(Page)
[Regression from v1.1] RayCluster Condition should surface resource quota issue correctly #2357

han-steve · 2024-09-06T00:14:54Z

Search before asking

I searched the issues and found no similar issues.

KubeRay Component

ray-operator

What happened + What you expected to happen

In v1.1, when a RayCluster cannot spin up worker nodes due to a resource quota issue, it would have the following status

status:
  ...
  reason: 'pods "rayjob-test2-raycluster-bsh5z-worker-small-wg-mh9v2" is forbidden:
    exceeded quota: low-resource-quota, requested: limits.cpu=200m,limits.memory=256Mi,
    used: limits.cpu=0,limits.memory=0, limited: limits.cpu=100m,limits.memory=107374182400m'
  state: failed

However, in v1.2, it simply says

status:
  ...
  lastUpdateTime: "2024-09-05T23:43:05Z"
  maxWorkerReplicas: 1
  minWorkerReplicas: 1
  observedGeneration: 1
  state: ready
  stateTransitionTimes:
    ready: "2024-09-05T23:43:05Z"

(Raw data)
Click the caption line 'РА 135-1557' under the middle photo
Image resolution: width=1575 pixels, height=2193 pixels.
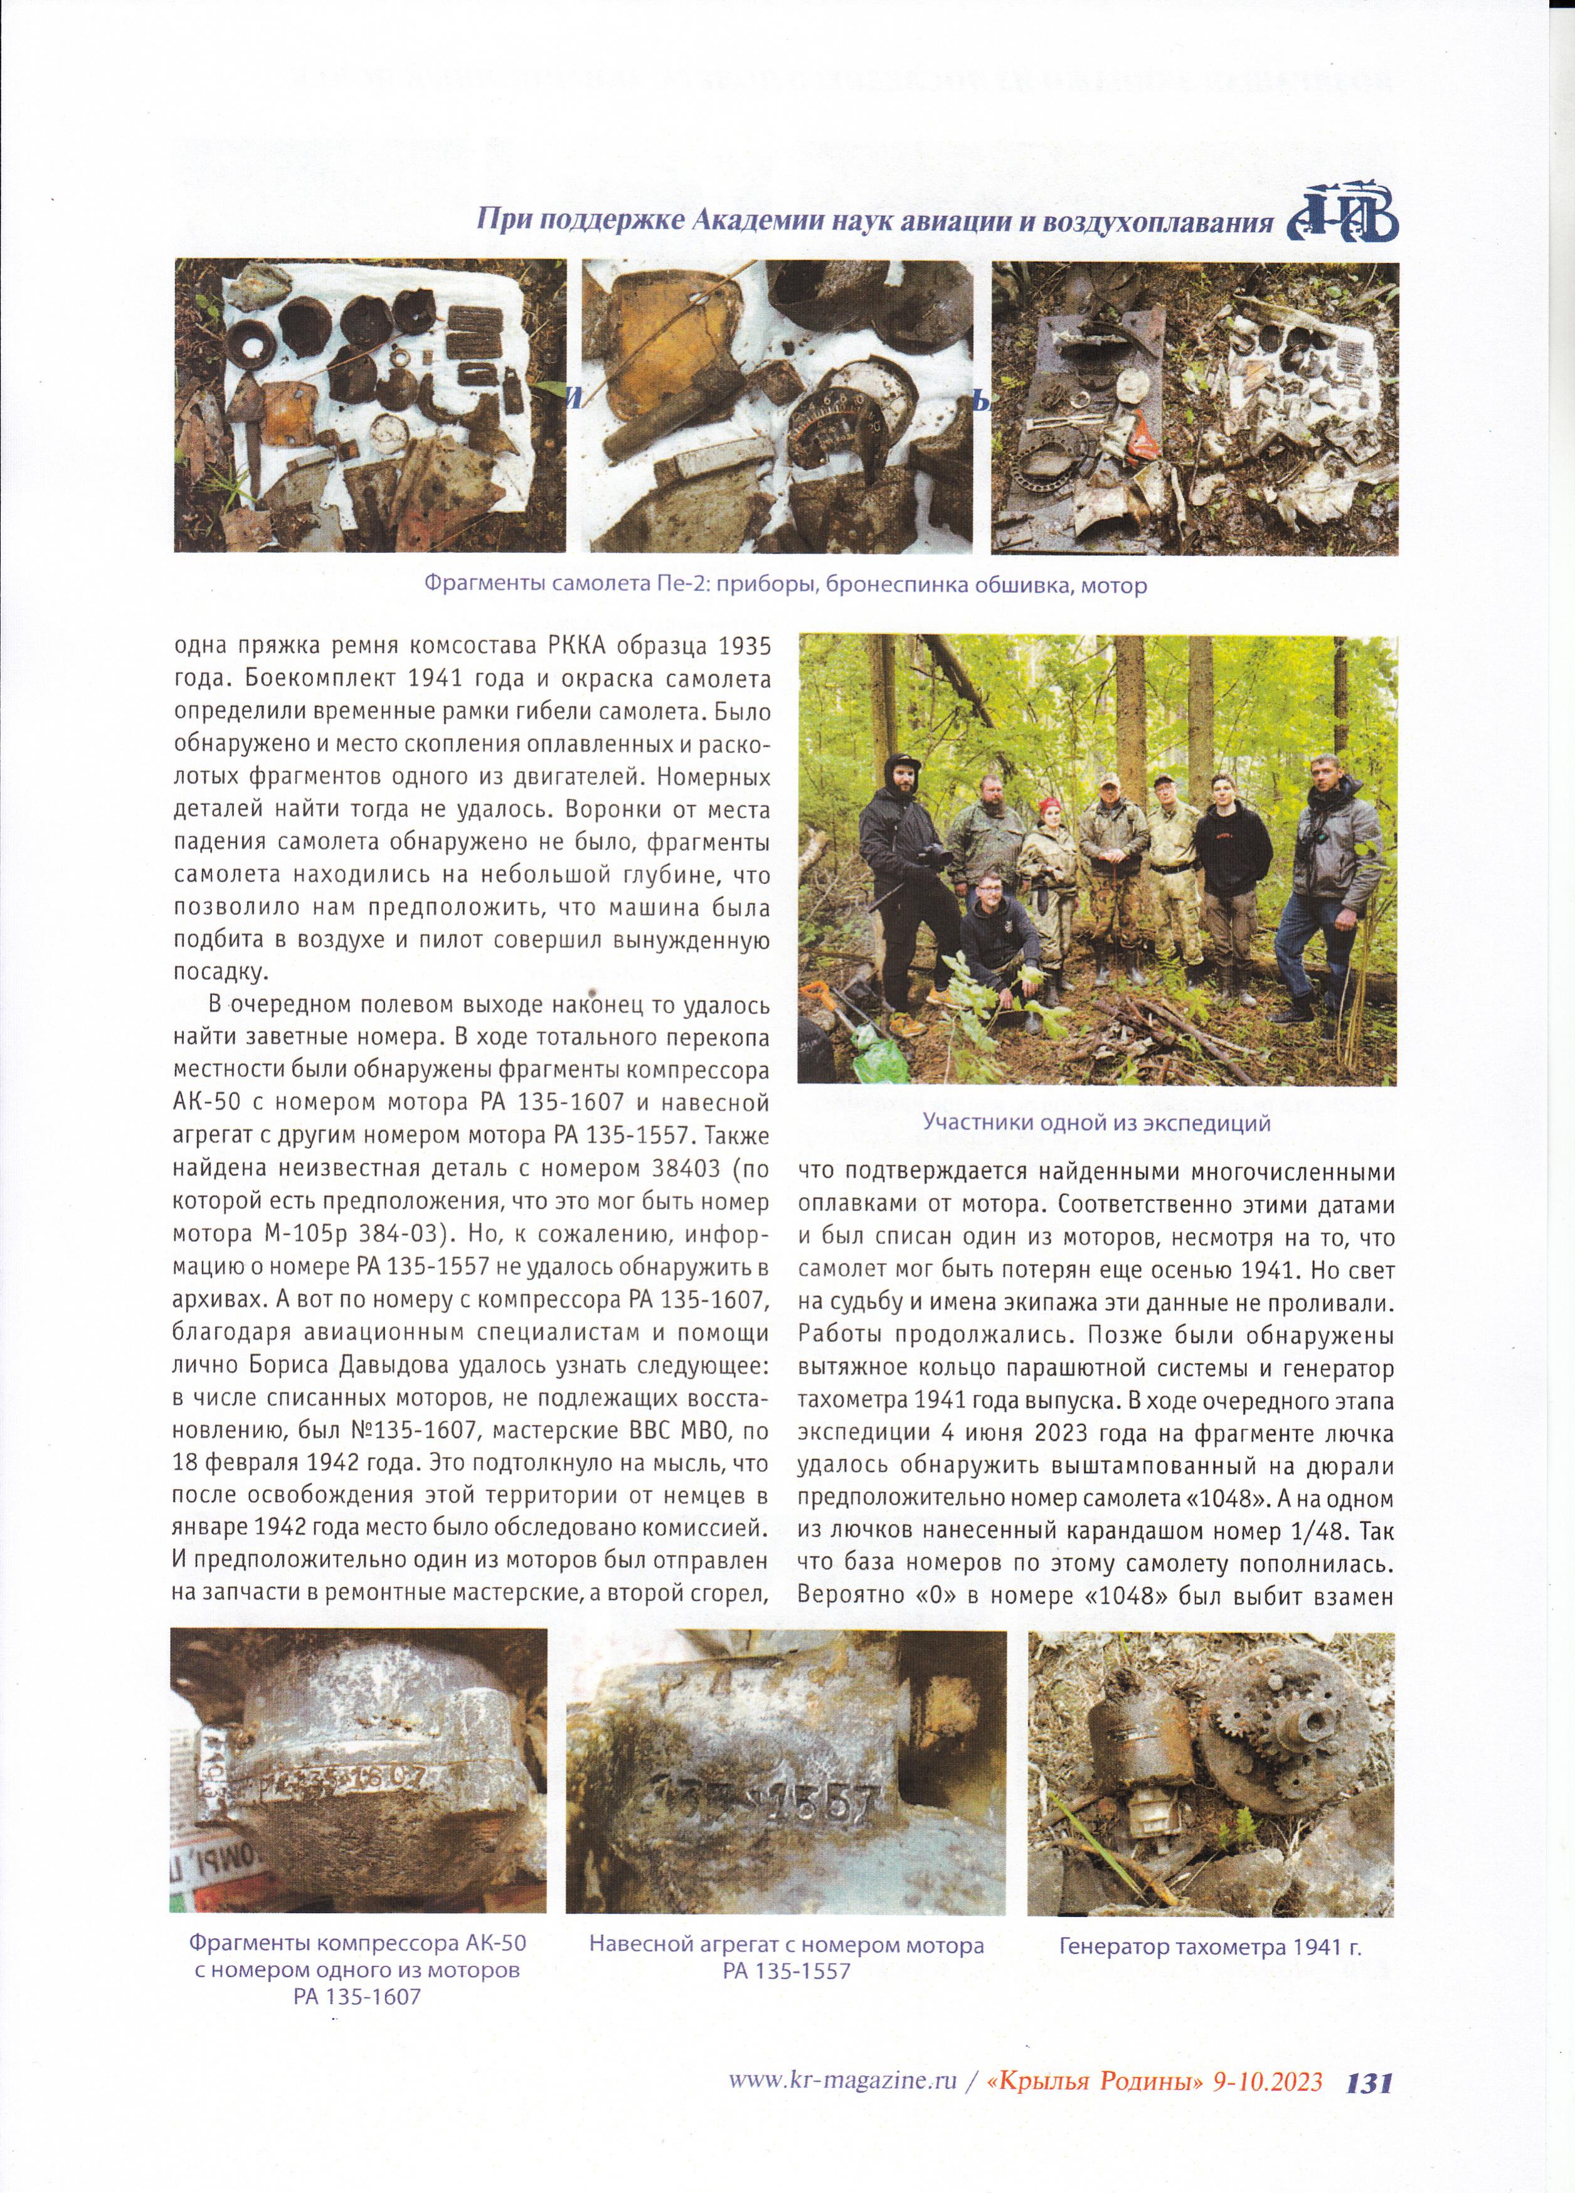(x=786, y=1943)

(Request 1) From the KubeRay issue above, list the field names that appear directly under "status:" in the v1.2 output, leaving out the nested entry.
(Request 2) Please pick up the KubeRay issue about RayCluster status after its last line and keep writing it.

(Response 1) lastUpdateTime, maxWorkerReplicas, minWorkerReplicas, observedGeneration, state, stateTransitionTimes

(Response 2)
First, the state should not be ready. According to the doc,

When all Pods in the RayCluster are running for the first time, the RayCluster CR’s Status.State will transition to ready.

But not all pods in the RayCluster are running.

Second, the resource quota error should be added as a condition. The design doc alludes to emulating ReplicaSet conditions, which includes a type for resource quota error. Right now, the only place to find this error is in the operator logs:

..."error":"FailedCreateWorkerPod pods \"rayjob-test2-raycluster-x7242-small-wg-worker-rbkqx\" is forbidden: exceeded quota: low-resource-quota, requested: limits.cpu=200m,limits.memory=256Mi, ...

This makes it impossible for users to self-serve and debug this error.

As mentioned in #2182, our current way of surfacing this error to the user when deploying a Ray Job is using a separate query to the Ray Cluster for the error:

rayCluster, err := r.rayClient.RayClusters(namespace).
         Get(ctx, clusterName, metav1.GetOptions{})
if rayCluster.Status.State == rayv1api.Failed {
         return rayCluster.Status.Reason, nil
}

However, the 1.2 update breaks the logic, so we cannot upgrade to 1.2 yet.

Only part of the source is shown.